Entries supplied:
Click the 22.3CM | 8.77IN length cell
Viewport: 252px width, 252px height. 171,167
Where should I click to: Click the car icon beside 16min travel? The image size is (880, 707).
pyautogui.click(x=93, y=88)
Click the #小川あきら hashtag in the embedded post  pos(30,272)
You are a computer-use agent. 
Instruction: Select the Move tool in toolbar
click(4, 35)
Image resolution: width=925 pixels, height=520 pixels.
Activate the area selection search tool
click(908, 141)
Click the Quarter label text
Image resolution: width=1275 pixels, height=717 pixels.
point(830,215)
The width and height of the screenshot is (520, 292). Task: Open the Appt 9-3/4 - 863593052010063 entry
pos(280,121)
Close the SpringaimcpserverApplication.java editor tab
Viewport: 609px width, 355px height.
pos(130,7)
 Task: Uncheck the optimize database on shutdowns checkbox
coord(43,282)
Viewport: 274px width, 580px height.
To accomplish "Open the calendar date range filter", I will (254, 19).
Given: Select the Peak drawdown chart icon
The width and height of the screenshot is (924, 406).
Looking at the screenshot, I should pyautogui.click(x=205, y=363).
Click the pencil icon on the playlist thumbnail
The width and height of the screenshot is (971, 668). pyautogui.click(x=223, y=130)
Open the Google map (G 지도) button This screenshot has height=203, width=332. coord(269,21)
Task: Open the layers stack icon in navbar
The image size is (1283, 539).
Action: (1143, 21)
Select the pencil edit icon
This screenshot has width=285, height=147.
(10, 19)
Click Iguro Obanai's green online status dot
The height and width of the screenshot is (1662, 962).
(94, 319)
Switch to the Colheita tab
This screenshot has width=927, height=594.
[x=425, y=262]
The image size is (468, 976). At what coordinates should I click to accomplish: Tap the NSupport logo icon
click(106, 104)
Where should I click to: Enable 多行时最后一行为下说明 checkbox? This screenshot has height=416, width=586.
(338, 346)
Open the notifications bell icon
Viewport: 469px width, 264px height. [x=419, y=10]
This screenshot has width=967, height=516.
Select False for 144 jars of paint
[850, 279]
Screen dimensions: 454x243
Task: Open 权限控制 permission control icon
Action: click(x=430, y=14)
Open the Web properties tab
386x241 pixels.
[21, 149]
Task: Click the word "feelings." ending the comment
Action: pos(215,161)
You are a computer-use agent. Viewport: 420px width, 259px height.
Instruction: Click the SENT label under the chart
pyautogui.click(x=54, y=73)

What the task requires:
Copy the whole listing above once more, character for character.

Task output:
Click the 22.3CM | 8.77IN length cell
Viewport: 252px width, 252px height. 171,167
Where should I click to: Click the car icon beside 16min travel? The image size is (880, 707).
pyautogui.click(x=93, y=88)
Click the #小川あきら hashtag in the embedded post  pos(30,272)
You are a computer-use agent. 
Instruction: Select the Move tool in toolbar
click(4, 35)
Image resolution: width=925 pixels, height=520 pixels.
Activate the area selection search tool
click(908, 141)
Click the Quarter label text
Image resolution: width=1275 pixels, height=717 pixels.
point(830,215)
The width and height of the screenshot is (520, 292). Task: Open the Appt 9-3/4 - 863593052010063 entry
pos(280,121)
Close the SpringaimcpserverApplication.java editor tab
Viewport: 609px width, 355px height.
pos(130,7)
 Task: Uncheck the optimize database on shutdowns checkbox
coord(43,282)
Viewport: 274px width, 580px height.
To accomplish "Open the calendar date range filter", I will (254, 19).
Given: Select the Peak drawdown chart icon
The width and height of the screenshot is (924, 406).
Looking at the screenshot, I should pyautogui.click(x=205, y=363).
Click the pencil icon on the playlist thumbnail
The width and height of the screenshot is (971, 668). pyautogui.click(x=223, y=130)
Open the Google map (G 지도) button This screenshot has height=203, width=332. coord(269,21)
Task: Open the layers stack icon in navbar
The image size is (1283, 539).
Action: (1143, 21)
Select the pencil edit icon
This screenshot has width=285, height=147.
(10, 19)
Click Iguro Obanai's green online status dot
The height and width of the screenshot is (1662, 962).
(94, 319)
Switch to the Colheita tab
This screenshot has width=927, height=594.
[x=425, y=262]
The image size is (468, 976). At what coordinates should I click to accomplish: Tap the NSupport logo icon
click(106, 104)
Where should I click to: Enable 多行时最后一行为下说明 checkbox? This screenshot has height=416, width=586.
(338, 346)
Open the notifications bell icon
Viewport: 469px width, 264px height. [x=419, y=10]
This screenshot has width=967, height=516.
Select False for 144 jars of paint
[850, 279]
Screen dimensions: 454x243
Task: Open 权限控制 permission control icon
Action: click(x=430, y=14)
Open the Web properties tab
386x241 pixels.
[21, 149]
Task: Click the word "feelings." ending the comment
Action: pos(215,161)
You are a computer-use agent. Viewport: 420px width, 259px height.
Instruction: Click the SENT label under the chart
pyautogui.click(x=54, y=73)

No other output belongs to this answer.